SN: PAICV REJEITA ACUSAÇÕES E RESPONSABILIZA PRESIDENTE DA CÂMARA DO TARRAFAL PELA PARALISAÇÃO DO MUNICÍPIO

A vereadora do PAICV na Câmara Municipal do Tarrafal de São Nicolau, Magui Arlene, rejeitou hoje as acusações do edil tarrafalense sobre a ausência da oposição, atribuindo o impasse institucional à ausência de diálogo, organização e liderança do executivo.

Em conferência de imprensa, na cidade da Praia, convocada para reagir às declarações do presidente da câmara, Neivo Araújo, a eleita da oposição sustentou que o executivo perdeu a maioria política e falhou na construção de consensos essenciais à governabilidade do município.

Magui Arlene recordou que, após a rutura da coligação pós-eleitoral liderada pelo Movimento para a Democracia (MpD), o presidente passou a governar sem maioria absoluta, não podendo imputar à oposição a responsabilidade pelas dificuldades de gestão.

“A acusação de que a oposição paralisa o município é falsa e infundada. A responsabilidade é sua pela postura ditatorial, pela convocação tardia das reuniões e pela falta de organização interna e diálogo”, declarou a vereadora do PAICV.

Magui Arlene explicou que, na primeira reunião camarária do mandato, os vereadores do PAICV encontravam-se fora da ilha e solicitaram o adiamento da sessão ou, em alternativa, a participação por videoconferência, pedidos que, segundo disse, foram recusados pelo presidente da câmara.

Acrescentou que, posteriormente, as reuniões passaram a ser convocadas de forma irregular, havendo períodos superiores a 45 dias sem realização de sessões camarárias.

A vereadora contestou igualmente as declarações do presidente relativamente à última reunião realizada, sustentando que a ordem de trabalhos continha apenas três pontos e que vários dos assuntos posteriormente referidos na comunicação social não constavam da convocatória.

No plano administrativo, Magui Arlene denunciou que a câmara está sem secretária municipal desde 16 de Janeiro, após o processo de fim de comissão de funções da titular do cargo.
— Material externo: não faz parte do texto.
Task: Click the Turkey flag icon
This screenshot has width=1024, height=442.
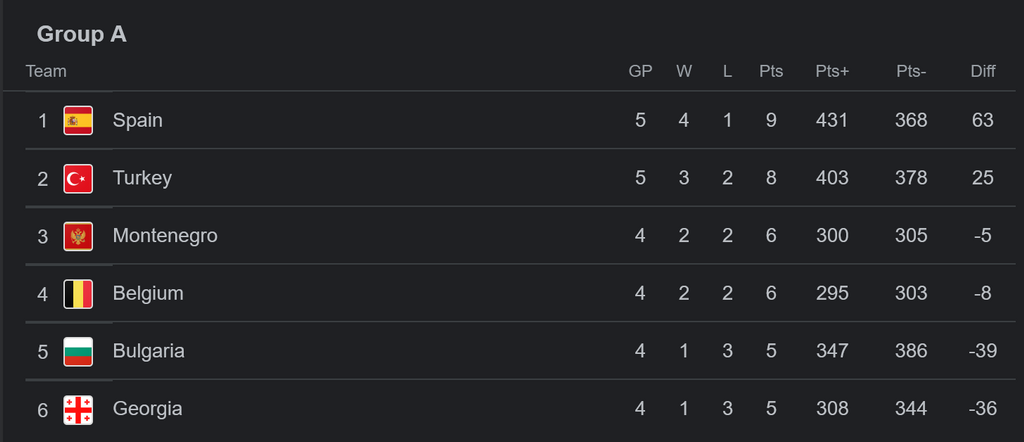Action: coord(78,178)
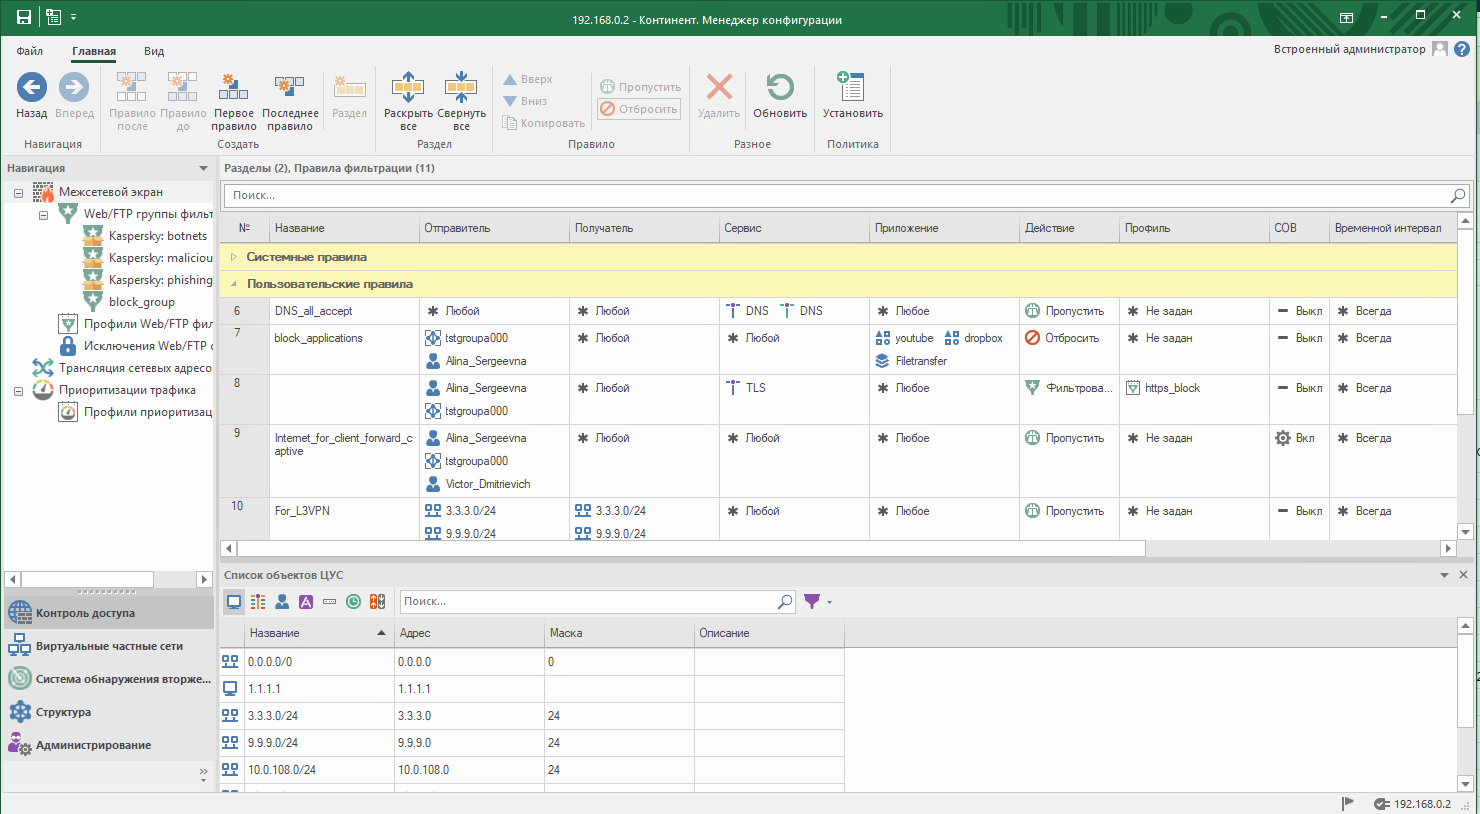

“Nenhuma câmara municipal consegue funcionar sem uma secretária municipal. Isso é de tamanha ilegalidade que poderia ter tido no país”, declarou.

Para Magui Arlene o município atravessa um período de desorganização institucional, afirmando que a autarquia funciona actualmente apenas com o presidente e uma vereadora em exercício de funções, circunstância que, segundo defendeu, compromete a resposta às necessidades da população.

A representante do PAICV apelou à intervenção das entidades competentes e do Governo para salvaguardar o funcionamento da câmara, assegurando, contudo, a disponibilidade do seu partido para apoiar todas as iniciativas que promovam o desenvolvimento do concelho e o bem-estar dos munícipes.